Sulforaphane (SFN) is a natural isothiocyanate derived from cruciferous vegetables such as broccoli, Brussels sprouts, and cabbage. SFN plays a crucial role in maintaining redox homeostasis by interacting with the active cysteine residues of Keap1, leading to the dissociation and activation of NRF2 in various diseases. In this study, our objective was to investigate the impact of SFN on oxidative stress and pyroptosis in Mycobacterium tuberculosis (Mtb)-infected macrophages.

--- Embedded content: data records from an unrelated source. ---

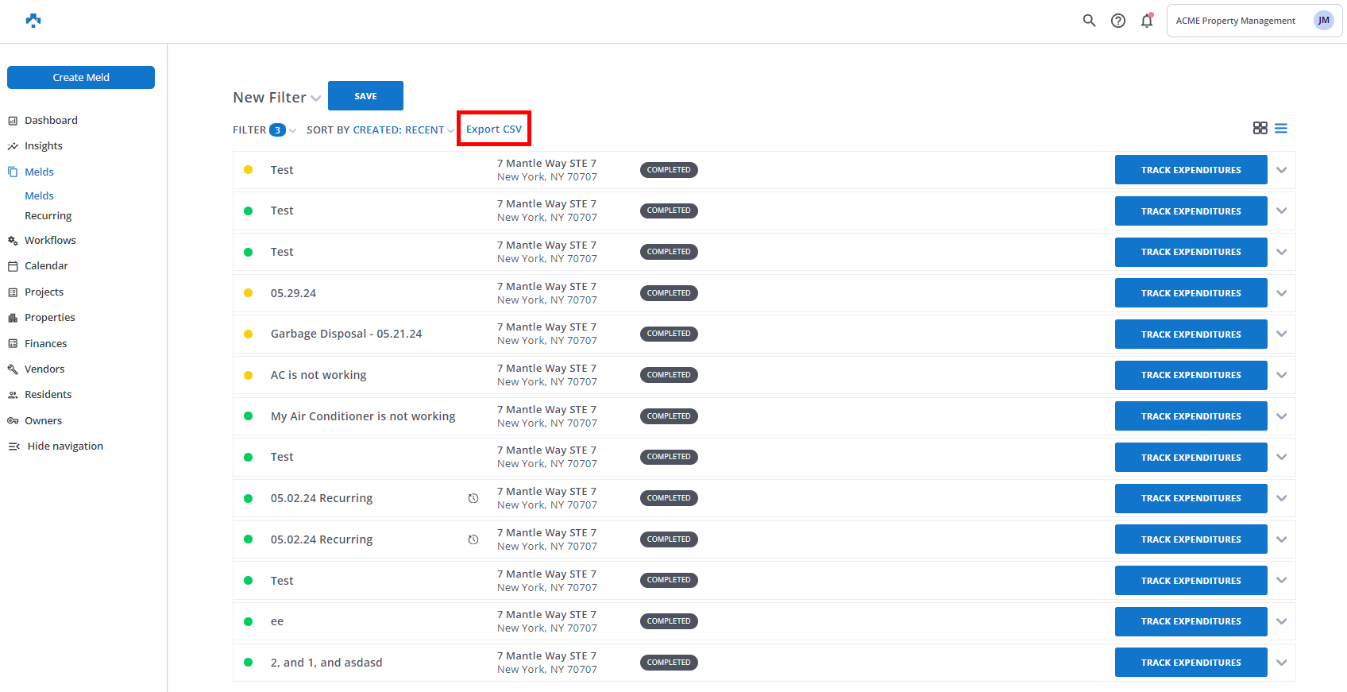Open the notifications bell
The height and width of the screenshot is (692, 1347).
1146,21

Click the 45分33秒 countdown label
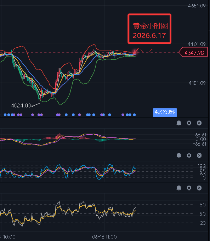point(165,112)
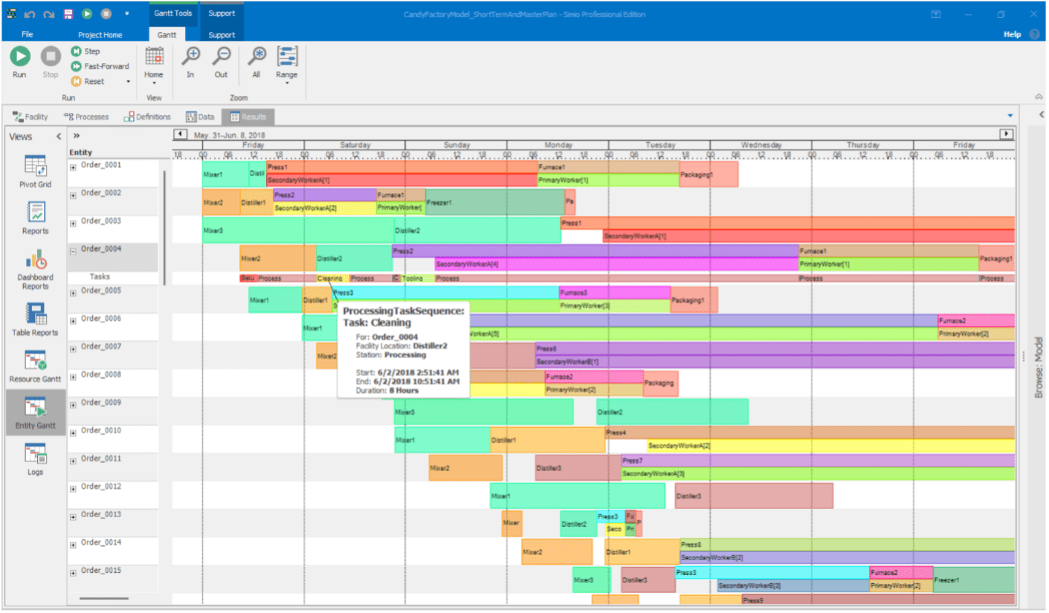Switch to the Data tab

[199, 117]
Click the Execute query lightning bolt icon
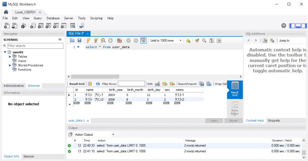 coord(88,41)
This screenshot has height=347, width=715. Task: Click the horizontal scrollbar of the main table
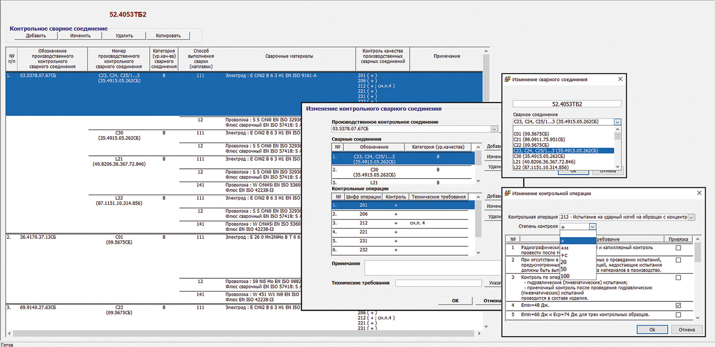(241, 334)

Our findings demonstrated that Mtb infection significantly increased the production of iNOS and ROS, indicating the induction of oxidative stress in macrophages. However, treatment with SFN effectively suppressed the expression of iNOS and COX-2 and reduced MDA and ROS levels, while enhancing GSH content as well as upregulating NRF2, HO-1, and NQO-1 expression in Mtb-infected RAW264.7 macrophages and primary peritoneal macrophages from WT mice. These results suggest that SFN mitigates oxidative stress by activating the NRF2 signaling pathway in Mtb-infected macrophages. Furthermore, excessive ROS production activates the NLRP3 signaling pathway, thereby promoting pyroptosis onset. Further investigations revealed that SFN effectively suppressed the expression of NLRP3, Caspase-1, and GSDMD, IL-1ß, and IL-18 levels, as well as the production of LDH, suggesting that it may exhibit anti-pyroptotic effects through activation of the NRF2 signaling pathway and reductions in ROS production during Mtb infection. Moreover, we observed that SFN also inhibited the expression of NLRP3, ASC, Caspase1, and IL-1ß along with LDH production in Mtb-infected primary peritoneal macrophages from NFR2-/- mice. This indicates that SFN can directly suppress NLRP3 activation and possibly inhibit pyroptosis initiation in an NRF2-independent manner. In summary, our findings demonstrate that SFN exerts its inhibitory effects on oxidative stress by activating the NRF2 signaling pathway in Mtb-infected macrophages, while it may simultaneously exert anti-pyroptotic properties through both NRF2-dependent and independent mechanisms targeting the NLRP3 signaling pathway.